## WRITTEN REQUEST
Revise the material starting at the line that contains "Where should I click to: Open" and ending at the line that contains "The height and width of the screenshot is (892, 1372).", replacing "Sleeve Length" with "Hem Length" and leaving all else unchanged. Return only those lines.

## MATERIAL SHOWN
• • •
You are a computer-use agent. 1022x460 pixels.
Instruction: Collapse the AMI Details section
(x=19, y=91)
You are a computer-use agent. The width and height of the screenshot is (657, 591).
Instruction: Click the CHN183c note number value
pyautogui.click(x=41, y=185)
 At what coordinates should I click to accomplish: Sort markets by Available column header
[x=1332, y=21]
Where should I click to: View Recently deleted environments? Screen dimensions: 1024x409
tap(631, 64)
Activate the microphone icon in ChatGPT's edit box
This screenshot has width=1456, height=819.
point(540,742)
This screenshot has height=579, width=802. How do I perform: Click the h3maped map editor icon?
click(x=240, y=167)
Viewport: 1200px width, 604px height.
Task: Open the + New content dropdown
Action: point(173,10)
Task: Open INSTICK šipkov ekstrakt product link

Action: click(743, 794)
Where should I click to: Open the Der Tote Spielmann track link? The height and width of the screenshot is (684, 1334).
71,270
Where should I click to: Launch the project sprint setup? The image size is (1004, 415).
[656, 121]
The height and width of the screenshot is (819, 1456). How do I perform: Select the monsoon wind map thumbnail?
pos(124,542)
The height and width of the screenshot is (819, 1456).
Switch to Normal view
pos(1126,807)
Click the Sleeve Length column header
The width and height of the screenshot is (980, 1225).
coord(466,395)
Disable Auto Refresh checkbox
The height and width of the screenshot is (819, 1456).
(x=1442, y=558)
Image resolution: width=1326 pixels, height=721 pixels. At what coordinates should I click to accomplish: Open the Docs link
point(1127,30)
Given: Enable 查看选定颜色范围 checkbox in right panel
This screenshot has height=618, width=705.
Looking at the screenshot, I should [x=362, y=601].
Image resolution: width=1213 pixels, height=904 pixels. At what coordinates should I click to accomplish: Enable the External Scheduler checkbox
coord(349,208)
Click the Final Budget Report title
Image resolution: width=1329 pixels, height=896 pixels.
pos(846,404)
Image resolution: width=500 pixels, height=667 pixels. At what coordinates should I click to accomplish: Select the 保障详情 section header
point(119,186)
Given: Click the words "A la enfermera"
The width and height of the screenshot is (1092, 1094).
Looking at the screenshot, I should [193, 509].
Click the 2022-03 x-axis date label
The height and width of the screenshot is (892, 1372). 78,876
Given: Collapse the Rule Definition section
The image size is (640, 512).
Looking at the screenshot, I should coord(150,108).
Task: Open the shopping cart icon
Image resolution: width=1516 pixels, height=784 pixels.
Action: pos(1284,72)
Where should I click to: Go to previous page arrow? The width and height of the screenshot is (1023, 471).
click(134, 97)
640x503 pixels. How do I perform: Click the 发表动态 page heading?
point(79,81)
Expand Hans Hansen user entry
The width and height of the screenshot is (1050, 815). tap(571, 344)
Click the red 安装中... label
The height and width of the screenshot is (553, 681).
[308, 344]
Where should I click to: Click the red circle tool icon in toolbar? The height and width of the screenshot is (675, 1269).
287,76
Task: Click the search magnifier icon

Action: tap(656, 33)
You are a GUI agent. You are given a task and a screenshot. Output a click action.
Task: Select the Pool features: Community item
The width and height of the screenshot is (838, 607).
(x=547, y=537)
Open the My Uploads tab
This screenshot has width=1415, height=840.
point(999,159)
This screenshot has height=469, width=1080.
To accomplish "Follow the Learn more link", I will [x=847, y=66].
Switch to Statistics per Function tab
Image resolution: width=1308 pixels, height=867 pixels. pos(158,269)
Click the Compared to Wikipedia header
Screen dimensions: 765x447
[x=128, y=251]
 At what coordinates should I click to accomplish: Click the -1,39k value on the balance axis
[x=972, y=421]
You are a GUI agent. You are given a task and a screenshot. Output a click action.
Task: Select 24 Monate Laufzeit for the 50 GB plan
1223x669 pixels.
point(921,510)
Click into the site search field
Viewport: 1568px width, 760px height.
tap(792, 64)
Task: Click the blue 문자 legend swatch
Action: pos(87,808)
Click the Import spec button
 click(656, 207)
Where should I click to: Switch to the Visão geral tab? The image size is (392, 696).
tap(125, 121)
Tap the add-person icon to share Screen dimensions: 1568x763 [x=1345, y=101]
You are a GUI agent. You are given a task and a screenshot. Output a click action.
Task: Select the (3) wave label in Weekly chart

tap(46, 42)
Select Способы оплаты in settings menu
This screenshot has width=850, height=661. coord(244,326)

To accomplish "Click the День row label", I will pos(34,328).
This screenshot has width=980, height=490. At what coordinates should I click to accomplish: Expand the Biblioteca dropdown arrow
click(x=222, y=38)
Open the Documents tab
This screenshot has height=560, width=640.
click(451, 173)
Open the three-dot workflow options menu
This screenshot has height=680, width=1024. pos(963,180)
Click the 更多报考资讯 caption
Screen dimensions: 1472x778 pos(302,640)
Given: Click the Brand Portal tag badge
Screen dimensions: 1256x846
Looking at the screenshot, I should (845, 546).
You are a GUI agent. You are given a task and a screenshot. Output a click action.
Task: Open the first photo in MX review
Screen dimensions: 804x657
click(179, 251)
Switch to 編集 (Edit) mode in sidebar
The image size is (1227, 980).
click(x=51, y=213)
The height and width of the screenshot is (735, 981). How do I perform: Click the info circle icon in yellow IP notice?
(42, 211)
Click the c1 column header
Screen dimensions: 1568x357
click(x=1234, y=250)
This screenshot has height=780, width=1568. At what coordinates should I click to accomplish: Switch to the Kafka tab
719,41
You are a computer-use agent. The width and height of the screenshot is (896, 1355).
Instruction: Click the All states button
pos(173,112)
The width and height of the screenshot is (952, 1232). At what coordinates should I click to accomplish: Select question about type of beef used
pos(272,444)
• • •
## OUTPUT OF THE TASK
Where should I click to: Open the Der Tote Spielmann track link? The height and width of the screenshot is (684, 1334).
71,270
Where should I click to: Launch the project sprint setup? The image size is (1004, 415).
[656, 121]
The height and width of the screenshot is (819, 1456). How do I perform: Select the monsoon wind map thumbnail?
pos(124,542)
The height and width of the screenshot is (819, 1456).
Switch to Normal view
pos(1126,807)
Click the Hem Length column header
The width and height of the screenshot is (980, 1225).
coord(466,395)
Disable Auto Refresh checkbox
The height and width of the screenshot is (819, 1456).
(x=1442, y=558)
Image resolution: width=1326 pixels, height=721 pixels. At what coordinates should I click to accomplish: Open the Docs link
point(1127,30)
Given: Enable 查看选定颜色范围 checkbox in right panel
This screenshot has height=618, width=705.
Looking at the screenshot, I should [x=362, y=601].
Image resolution: width=1213 pixels, height=904 pixels. At what coordinates should I click to accomplish: Enable the External Scheduler checkbox
coord(349,208)
Click the Final Budget Report title
Image resolution: width=1329 pixels, height=896 pixels.
pos(846,404)
Image resolution: width=500 pixels, height=667 pixels. At what coordinates should I click to accomplish: Select the 保障详情 section header
point(119,186)
Given: Click the words "A la enfermera"
The width and height of the screenshot is (1092, 1094).
Looking at the screenshot, I should [193, 509].
Click the 2022-03 x-axis date label
The height and width of the screenshot is (892, 1372). 78,876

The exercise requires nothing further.